Dados da tarefa:
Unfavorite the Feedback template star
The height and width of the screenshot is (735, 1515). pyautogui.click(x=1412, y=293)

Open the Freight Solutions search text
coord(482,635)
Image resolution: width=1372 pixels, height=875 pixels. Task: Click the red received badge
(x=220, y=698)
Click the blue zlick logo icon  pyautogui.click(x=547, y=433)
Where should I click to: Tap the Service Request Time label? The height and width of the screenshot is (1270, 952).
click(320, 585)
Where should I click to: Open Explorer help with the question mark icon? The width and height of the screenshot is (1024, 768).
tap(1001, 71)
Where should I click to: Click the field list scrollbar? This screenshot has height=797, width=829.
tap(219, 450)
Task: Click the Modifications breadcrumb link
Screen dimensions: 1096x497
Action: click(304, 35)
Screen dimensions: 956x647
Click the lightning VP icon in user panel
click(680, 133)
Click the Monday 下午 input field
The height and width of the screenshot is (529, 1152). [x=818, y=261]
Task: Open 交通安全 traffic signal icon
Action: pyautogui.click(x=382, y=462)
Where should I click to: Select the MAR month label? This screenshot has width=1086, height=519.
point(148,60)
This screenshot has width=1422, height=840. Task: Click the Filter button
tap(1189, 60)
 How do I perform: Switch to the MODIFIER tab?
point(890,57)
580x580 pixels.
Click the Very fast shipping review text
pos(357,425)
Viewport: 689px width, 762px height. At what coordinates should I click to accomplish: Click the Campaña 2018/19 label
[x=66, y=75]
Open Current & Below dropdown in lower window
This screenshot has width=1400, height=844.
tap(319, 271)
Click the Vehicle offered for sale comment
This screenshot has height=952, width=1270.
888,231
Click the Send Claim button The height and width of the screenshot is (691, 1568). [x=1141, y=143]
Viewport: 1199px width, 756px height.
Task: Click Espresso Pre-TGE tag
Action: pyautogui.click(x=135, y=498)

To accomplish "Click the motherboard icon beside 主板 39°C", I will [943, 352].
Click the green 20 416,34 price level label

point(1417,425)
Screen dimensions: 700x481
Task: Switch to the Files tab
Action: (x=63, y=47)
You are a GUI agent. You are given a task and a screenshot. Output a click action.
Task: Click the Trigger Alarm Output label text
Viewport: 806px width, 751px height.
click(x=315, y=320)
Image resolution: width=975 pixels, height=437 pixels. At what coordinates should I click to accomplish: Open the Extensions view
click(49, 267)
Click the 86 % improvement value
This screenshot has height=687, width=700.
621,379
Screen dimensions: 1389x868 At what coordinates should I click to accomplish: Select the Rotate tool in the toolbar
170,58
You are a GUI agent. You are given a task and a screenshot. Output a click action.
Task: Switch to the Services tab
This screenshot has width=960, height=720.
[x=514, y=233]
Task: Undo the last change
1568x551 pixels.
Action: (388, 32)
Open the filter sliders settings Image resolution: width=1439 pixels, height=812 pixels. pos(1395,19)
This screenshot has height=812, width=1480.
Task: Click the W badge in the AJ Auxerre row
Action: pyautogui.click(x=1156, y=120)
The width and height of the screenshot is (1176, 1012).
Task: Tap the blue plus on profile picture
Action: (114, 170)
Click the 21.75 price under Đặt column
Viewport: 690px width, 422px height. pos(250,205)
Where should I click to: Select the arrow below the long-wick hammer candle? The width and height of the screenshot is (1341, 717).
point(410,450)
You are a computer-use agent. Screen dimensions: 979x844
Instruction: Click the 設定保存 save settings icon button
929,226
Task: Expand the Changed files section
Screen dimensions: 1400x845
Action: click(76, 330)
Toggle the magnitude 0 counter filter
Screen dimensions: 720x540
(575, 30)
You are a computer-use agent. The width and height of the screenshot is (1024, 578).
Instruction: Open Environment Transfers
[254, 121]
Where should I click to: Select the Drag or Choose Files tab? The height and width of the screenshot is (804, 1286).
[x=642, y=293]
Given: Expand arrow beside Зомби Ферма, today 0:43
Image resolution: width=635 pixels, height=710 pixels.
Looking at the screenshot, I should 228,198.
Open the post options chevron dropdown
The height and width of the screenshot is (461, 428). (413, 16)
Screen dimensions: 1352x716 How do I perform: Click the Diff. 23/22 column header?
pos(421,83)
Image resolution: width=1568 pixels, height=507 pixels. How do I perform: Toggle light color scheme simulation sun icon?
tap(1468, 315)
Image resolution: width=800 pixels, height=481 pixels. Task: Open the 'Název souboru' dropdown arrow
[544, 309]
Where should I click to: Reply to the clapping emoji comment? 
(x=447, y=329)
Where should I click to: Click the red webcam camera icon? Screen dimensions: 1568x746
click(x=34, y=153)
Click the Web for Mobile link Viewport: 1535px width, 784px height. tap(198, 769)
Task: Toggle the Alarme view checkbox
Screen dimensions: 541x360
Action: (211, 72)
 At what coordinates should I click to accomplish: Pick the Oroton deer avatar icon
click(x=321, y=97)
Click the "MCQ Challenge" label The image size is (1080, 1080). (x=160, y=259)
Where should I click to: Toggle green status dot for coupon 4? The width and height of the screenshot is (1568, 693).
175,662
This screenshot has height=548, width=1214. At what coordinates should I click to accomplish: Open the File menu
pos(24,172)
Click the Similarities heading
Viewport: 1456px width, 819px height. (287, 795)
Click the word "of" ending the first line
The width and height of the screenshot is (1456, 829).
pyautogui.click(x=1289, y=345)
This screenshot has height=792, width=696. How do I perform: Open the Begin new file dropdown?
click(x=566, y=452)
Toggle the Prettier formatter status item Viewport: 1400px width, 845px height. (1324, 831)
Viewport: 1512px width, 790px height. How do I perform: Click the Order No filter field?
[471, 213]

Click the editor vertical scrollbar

Tarefa proposta:
Copie, sem nenhuma alteração, as linhas dos itens acima, começando pela primeira e seguindo até a linha que contém "pos(357,425)", incluindo as duas.

Solução:
Unfavorite the Feedback template star
The height and width of the screenshot is (735, 1515). pyautogui.click(x=1412, y=293)

Open the Freight Solutions search text
coord(482,635)
Image resolution: width=1372 pixels, height=875 pixels. Task: Click the red received badge
(x=220, y=698)
Click the blue zlick logo icon  pyautogui.click(x=547, y=433)
Where should I click to: Tap the Service Request Time label? The height and width of the screenshot is (1270, 952).
click(320, 585)
Where should I click to: Open Explorer help with the question mark icon? The width and height of the screenshot is (1024, 768).
tap(1001, 71)
Where should I click to: Click the field list scrollbar? This screenshot has height=797, width=829.
tap(219, 450)
Task: Click the Modifications breadcrumb link
Screen dimensions: 1096x497
Action: click(304, 35)
Screen dimensions: 956x647
Click the lightning VP icon in user panel
click(680, 133)
Click the Monday 下午 input field
The height and width of the screenshot is (529, 1152). [x=818, y=261]
Task: Open 交通安全 traffic signal icon
Action: pyautogui.click(x=382, y=462)
Where should I click to: Select the MAR month label? This screenshot has width=1086, height=519.
point(148,60)
This screenshot has width=1422, height=840. Task: Click the Filter button
tap(1189, 60)
 How do I perform: Switch to the MODIFIER tab?
point(890,57)
580x580 pixels.
Click the Very fast shipping review text
pos(357,425)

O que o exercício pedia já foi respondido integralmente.